Grondements lointains, un peu à la 'Deeper Underground' de Jamiroquaï, mais vite l'ambiance se déplace sous des cieux plus tribaux, jugement impassible, timbale métallique et sa réplique piccolo, densification atmosphérique, adjonctions de samples, atmosphère verdoyante et fertile, oasis musical, ondulations mélodiques orientales, une voix qui vibre, serpent sonore dans cette forêt électronique, voix aérienne, délicieuse, qui vire pop sur un refrain éclectique, "Who's lost ?" rebascule sur une pente ethnique avec l'intervention sublime d'un instrument traditionnel.

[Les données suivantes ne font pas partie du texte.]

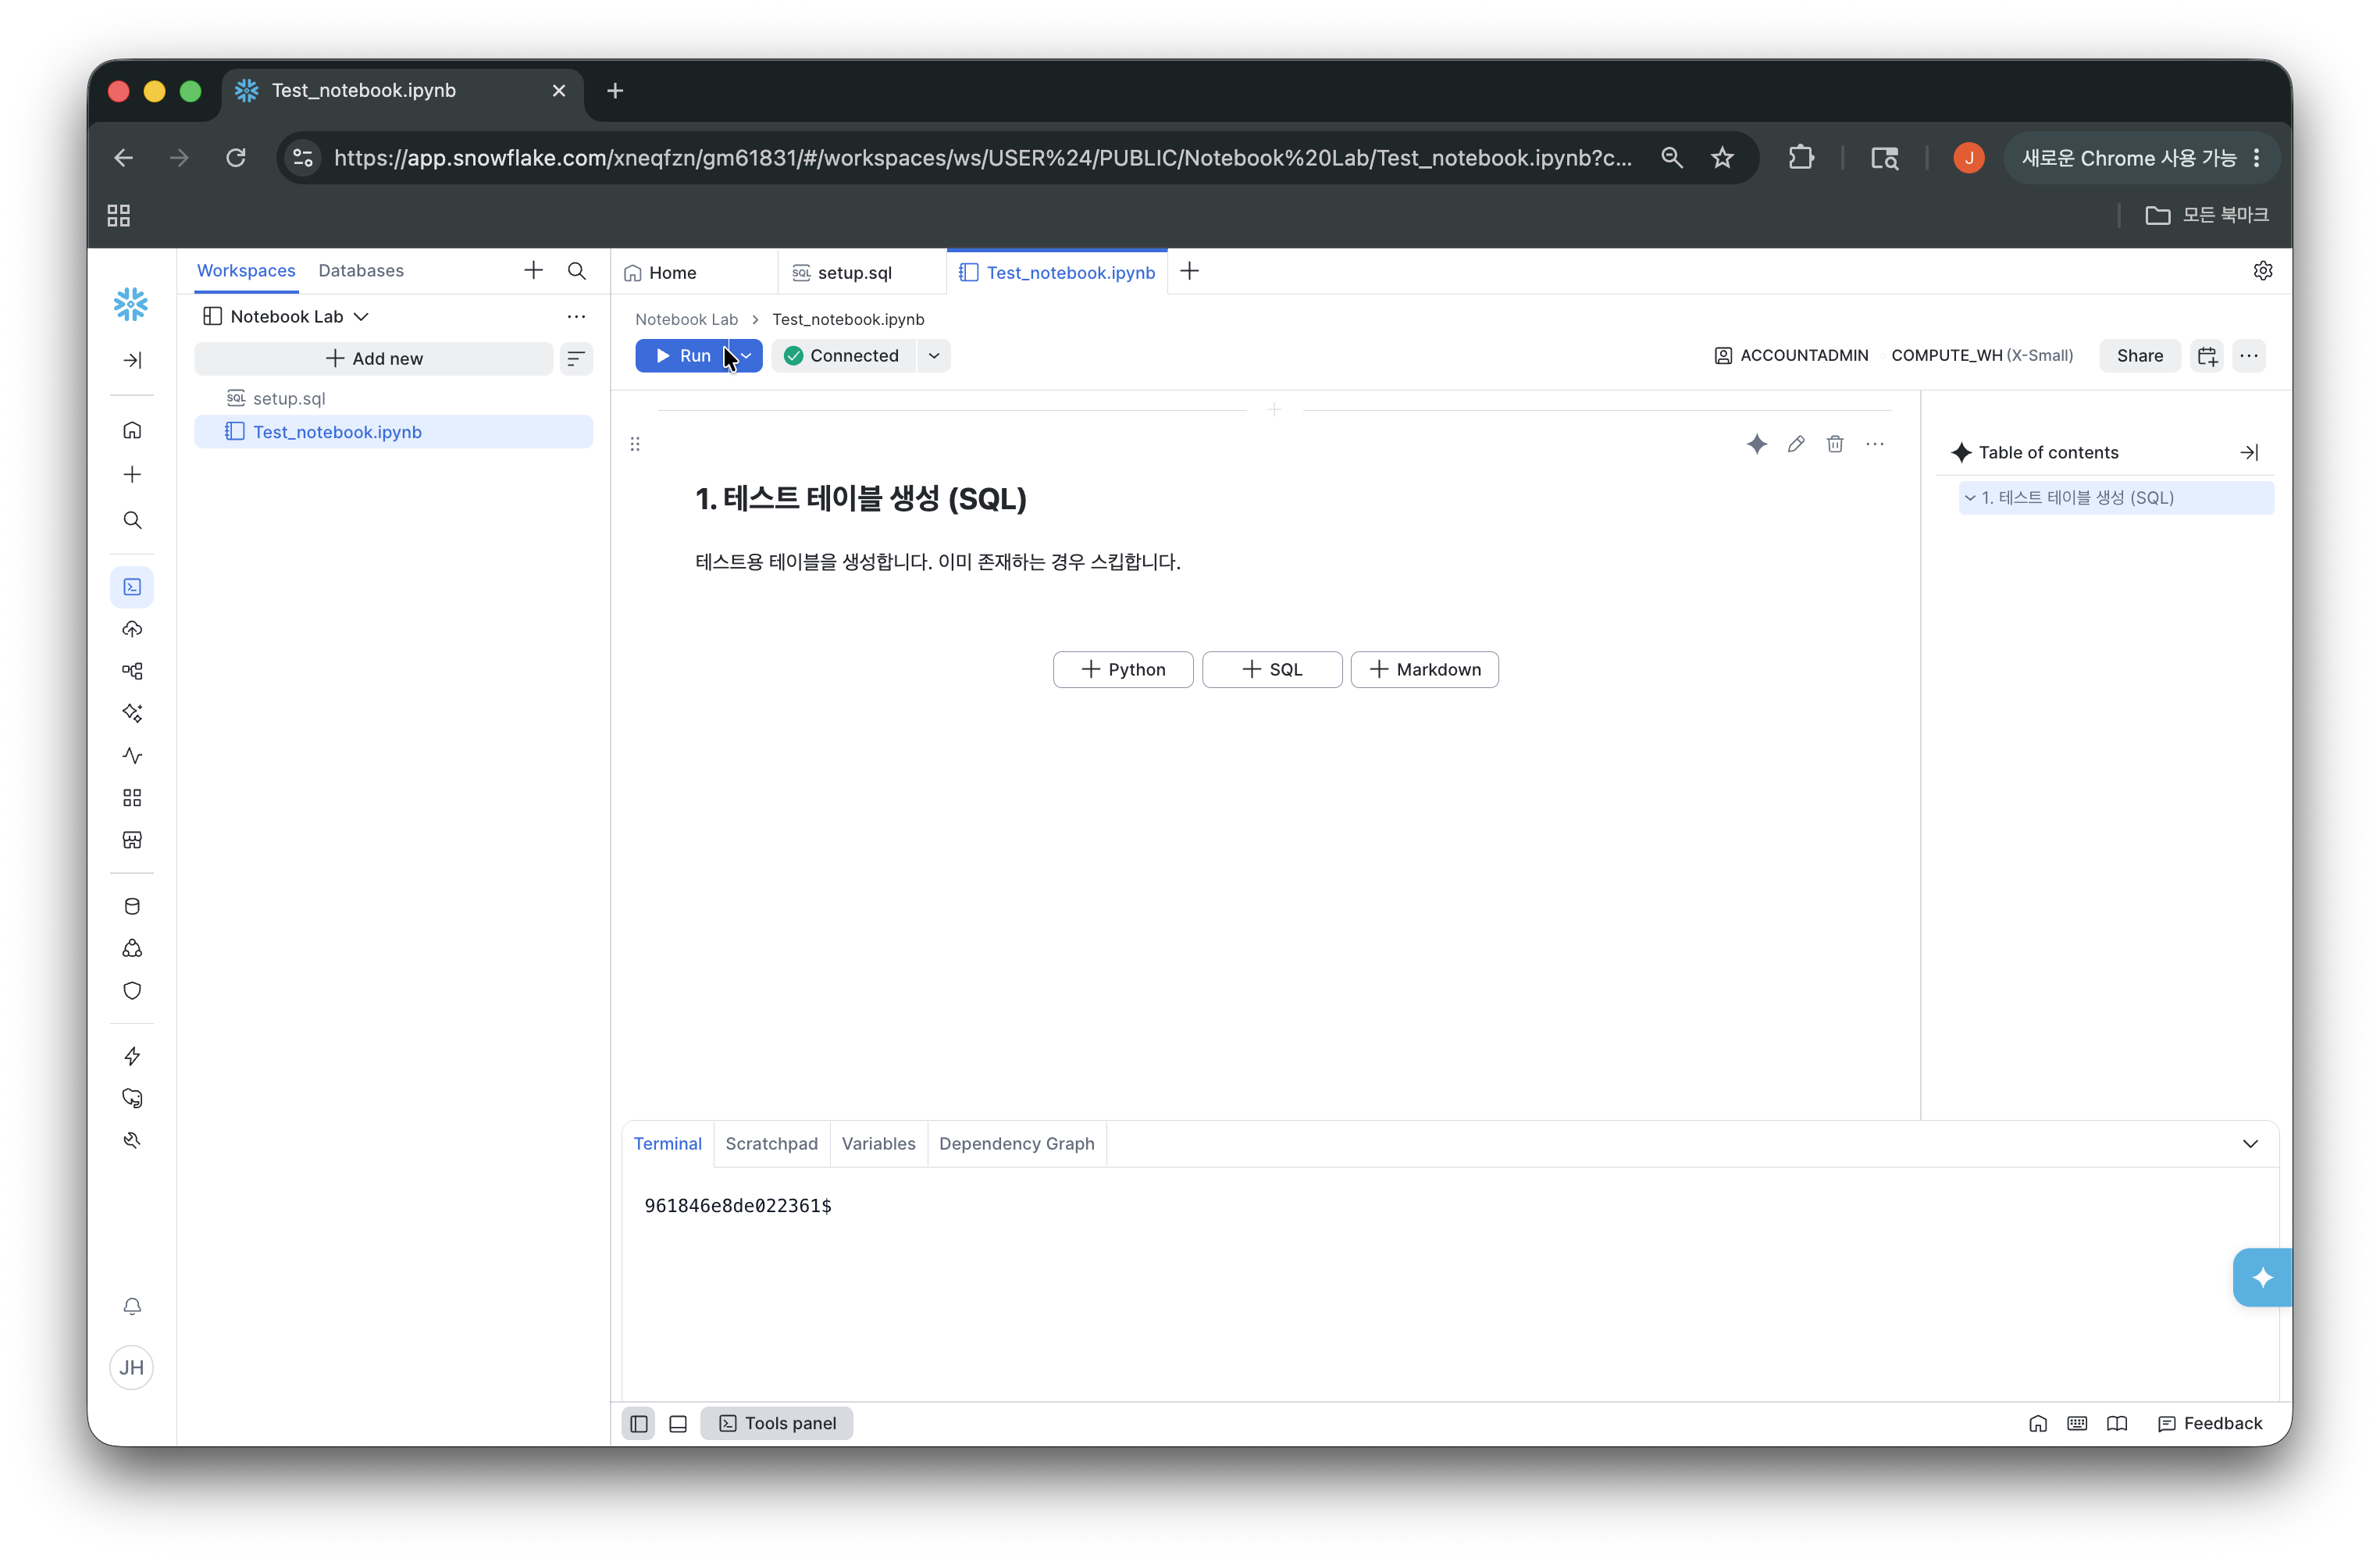Add a new SQL cell
2380x1562 pixels.
tap(1272, 669)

Guitare qui se reflète lentement, avec des attaques rondes et graves, -There's nothing you can do-, voix lente et aérienne, l'amorce émo, vire à la noisy-pop-émo, la fusion est mystifiante, "Time" se couvre alors d'un beat trainant, trip-hop, la voix devient de plus en plus prenante, et s'éteint lentement sur ce riff subtil de guitare, aux attaques quasi organiques, couvert par ce plasma beat-basse édifiant qui apporte tant au groove, épicé lentement par un chant langoureux. Ambiance futuriste, aux accents orientaux pour "No sun city", complainte orientale, voix ennivrante, une légère pluie se met à tomber, rideaux de portes métalliques qui bruissent au vent du désert, le sirocco dépose du sable, l'alchimie est délicieuse, délicate, l'ambiance monte d'un cran, orientation technoïde, tendance basique, Shirley prend le relai du chant, plus chaud, à la fois intérieur, tout aussi efficace, fusion symbiotique, les voix s'élèvent, portées par la matrice électronique, l'atmosphère se fait ennivrante, se densifie.